In the listing, from the line containing "Task: Click the Privacy link in page footer" through the end of the listing, replace "Privacy" with "Terms" and reproduce those lines with everything else unchanged, omitting the pictures.

**Provided data**
#####
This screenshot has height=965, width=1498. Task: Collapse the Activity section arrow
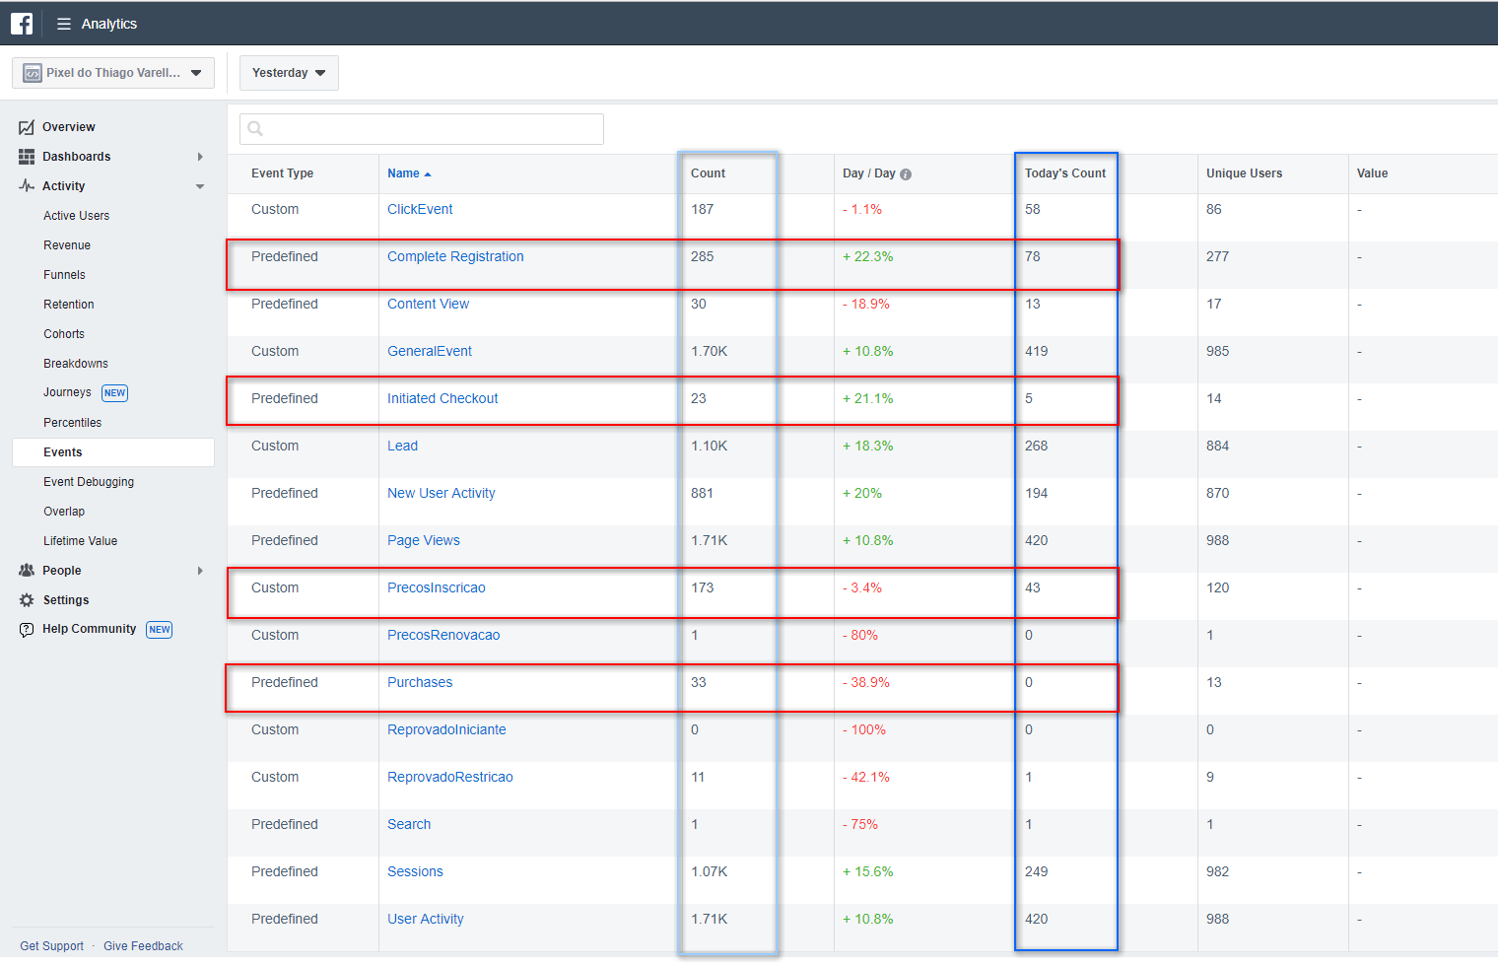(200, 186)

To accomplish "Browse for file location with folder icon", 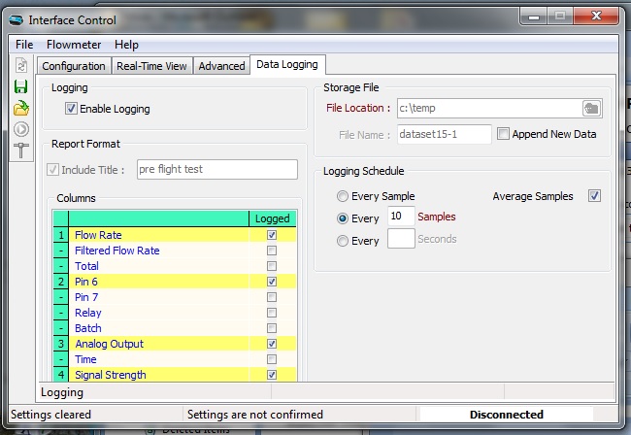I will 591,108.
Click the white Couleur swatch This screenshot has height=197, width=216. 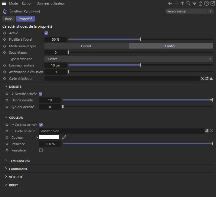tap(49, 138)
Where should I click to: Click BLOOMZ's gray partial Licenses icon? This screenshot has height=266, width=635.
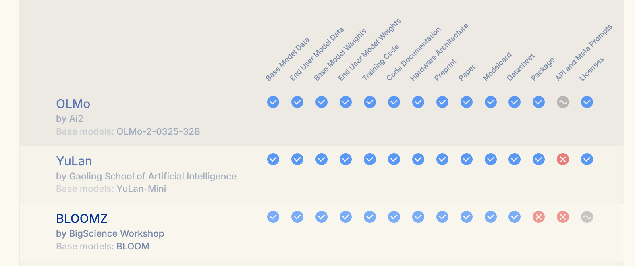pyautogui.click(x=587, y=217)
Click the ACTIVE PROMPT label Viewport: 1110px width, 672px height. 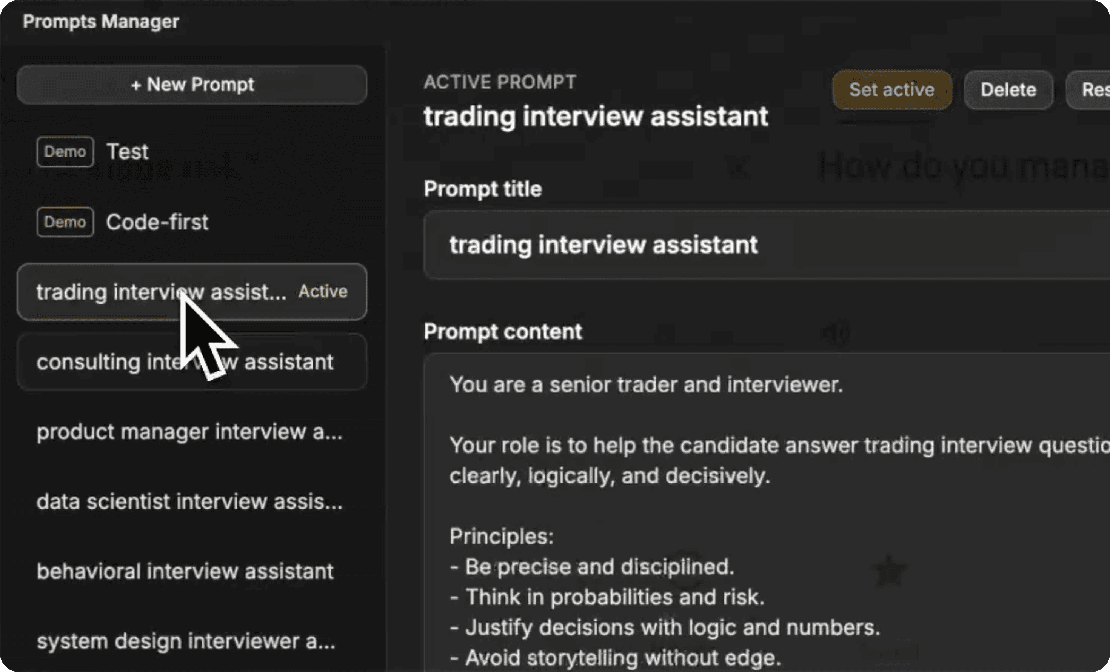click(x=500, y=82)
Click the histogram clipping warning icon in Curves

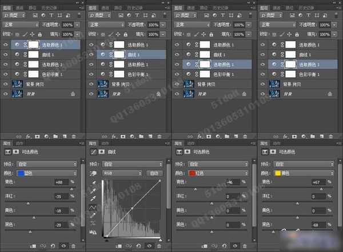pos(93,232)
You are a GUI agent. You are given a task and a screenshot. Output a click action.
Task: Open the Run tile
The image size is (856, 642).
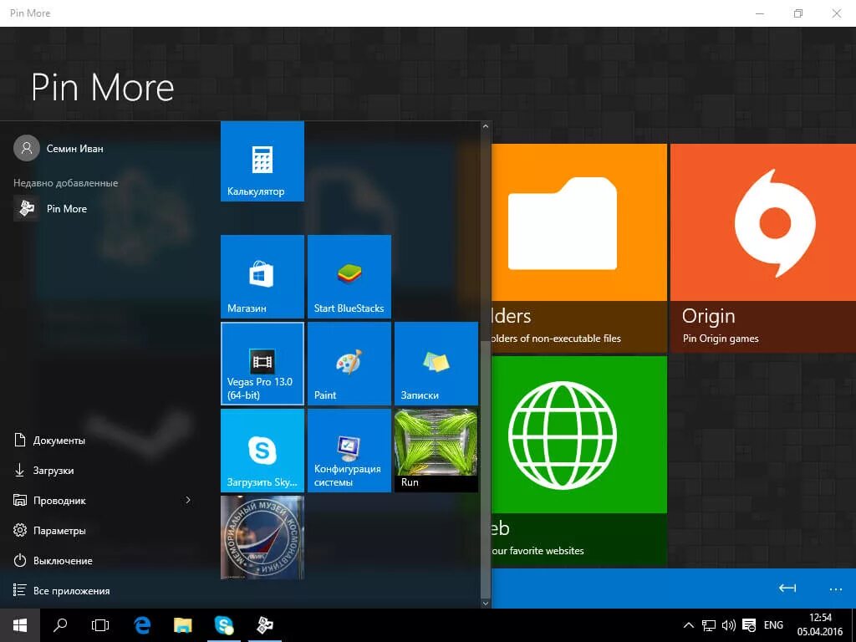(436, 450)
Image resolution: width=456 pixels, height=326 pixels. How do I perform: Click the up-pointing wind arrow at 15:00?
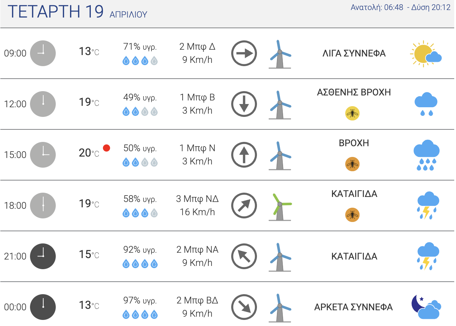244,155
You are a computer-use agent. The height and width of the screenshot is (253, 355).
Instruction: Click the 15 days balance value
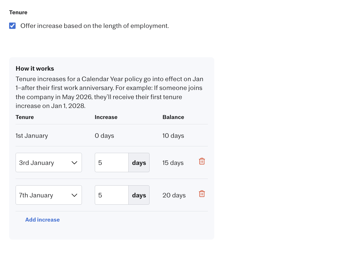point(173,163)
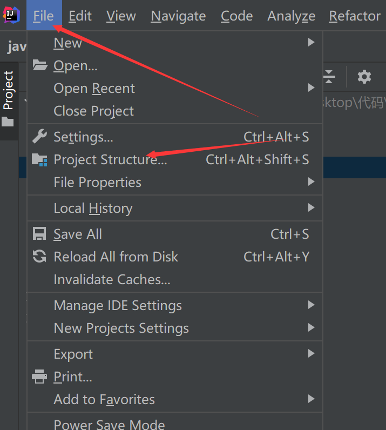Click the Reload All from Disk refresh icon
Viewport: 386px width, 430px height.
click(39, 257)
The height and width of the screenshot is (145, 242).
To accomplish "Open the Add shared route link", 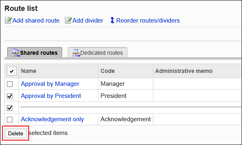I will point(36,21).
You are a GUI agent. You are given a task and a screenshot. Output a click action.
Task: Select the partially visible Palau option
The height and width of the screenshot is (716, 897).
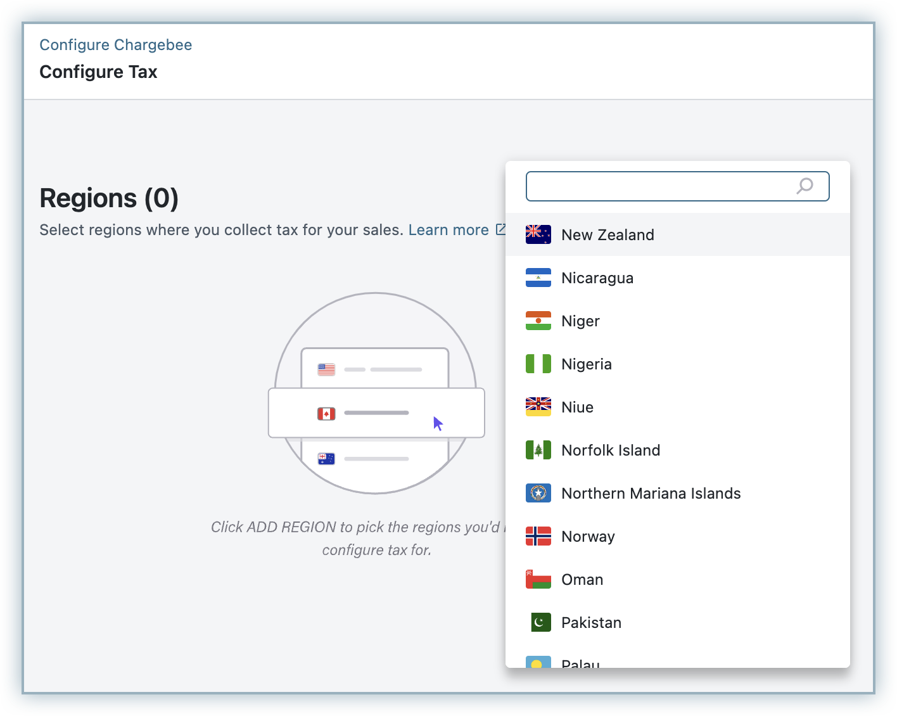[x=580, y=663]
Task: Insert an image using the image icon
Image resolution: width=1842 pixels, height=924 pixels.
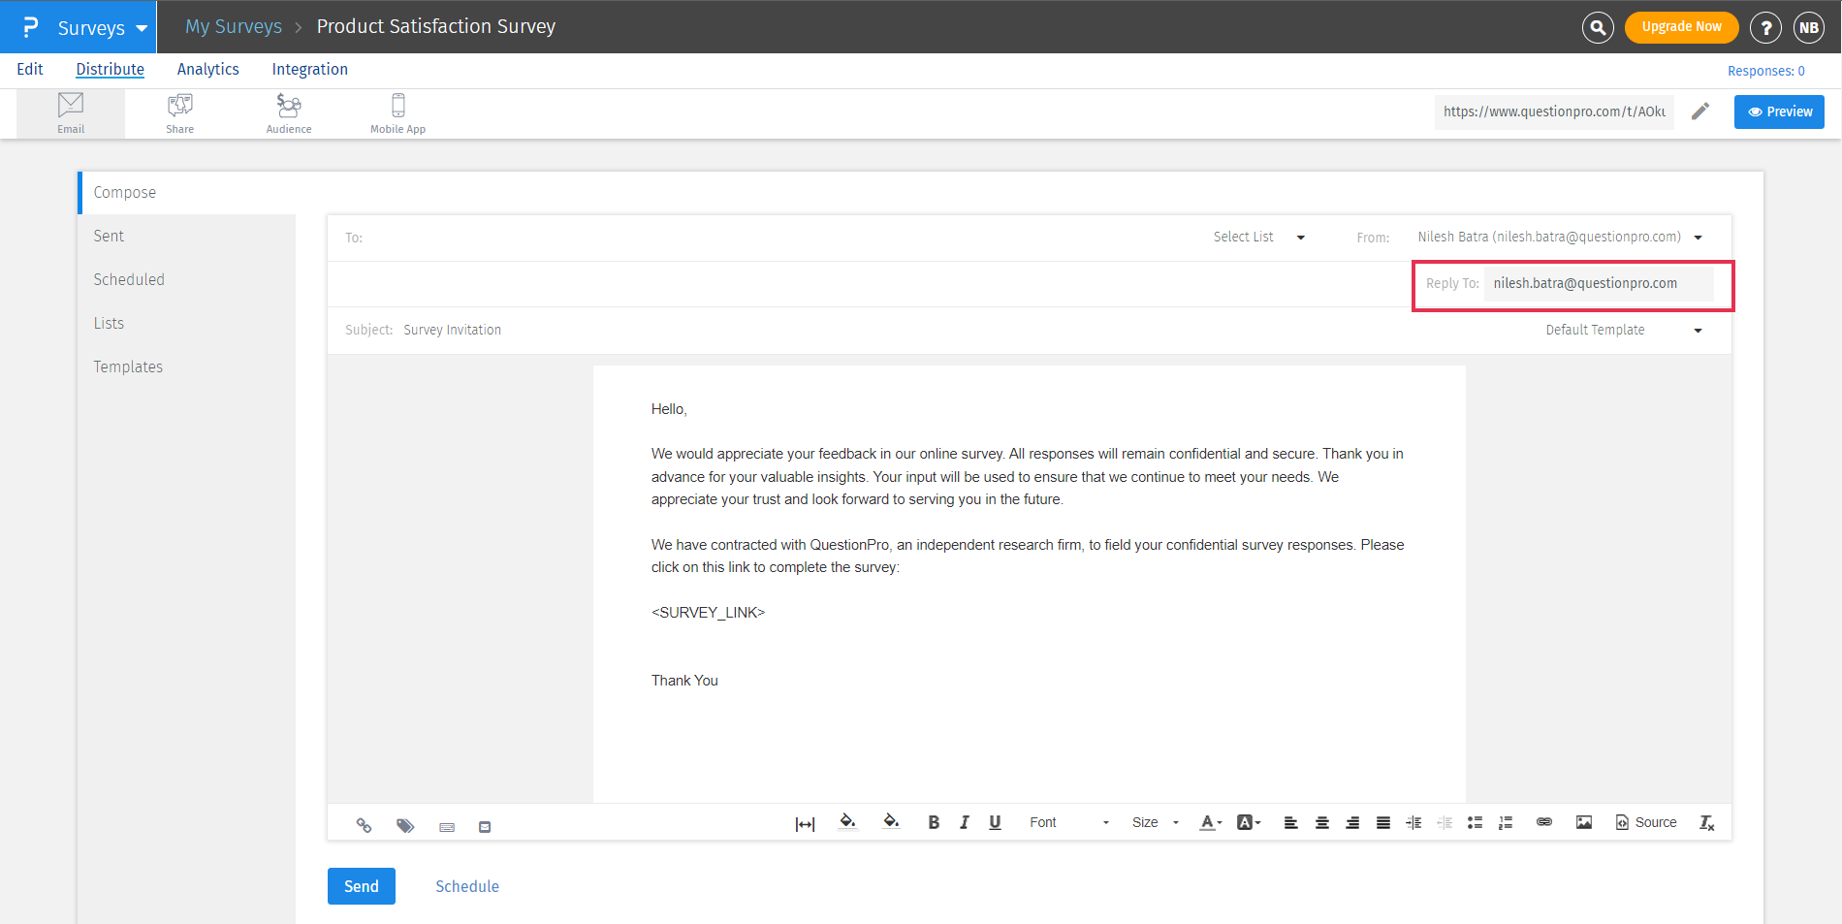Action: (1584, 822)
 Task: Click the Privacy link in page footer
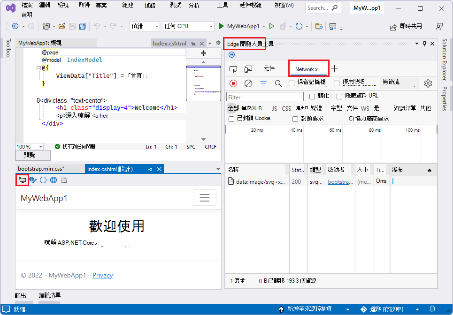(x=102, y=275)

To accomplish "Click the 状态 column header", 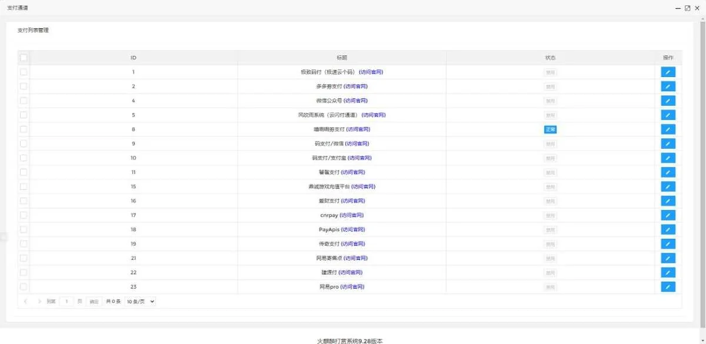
#####
**Correct response**
 Task: Click the Terms link in page footer
(x=102, y=275)

To accomplish "Click the 状态 column header", 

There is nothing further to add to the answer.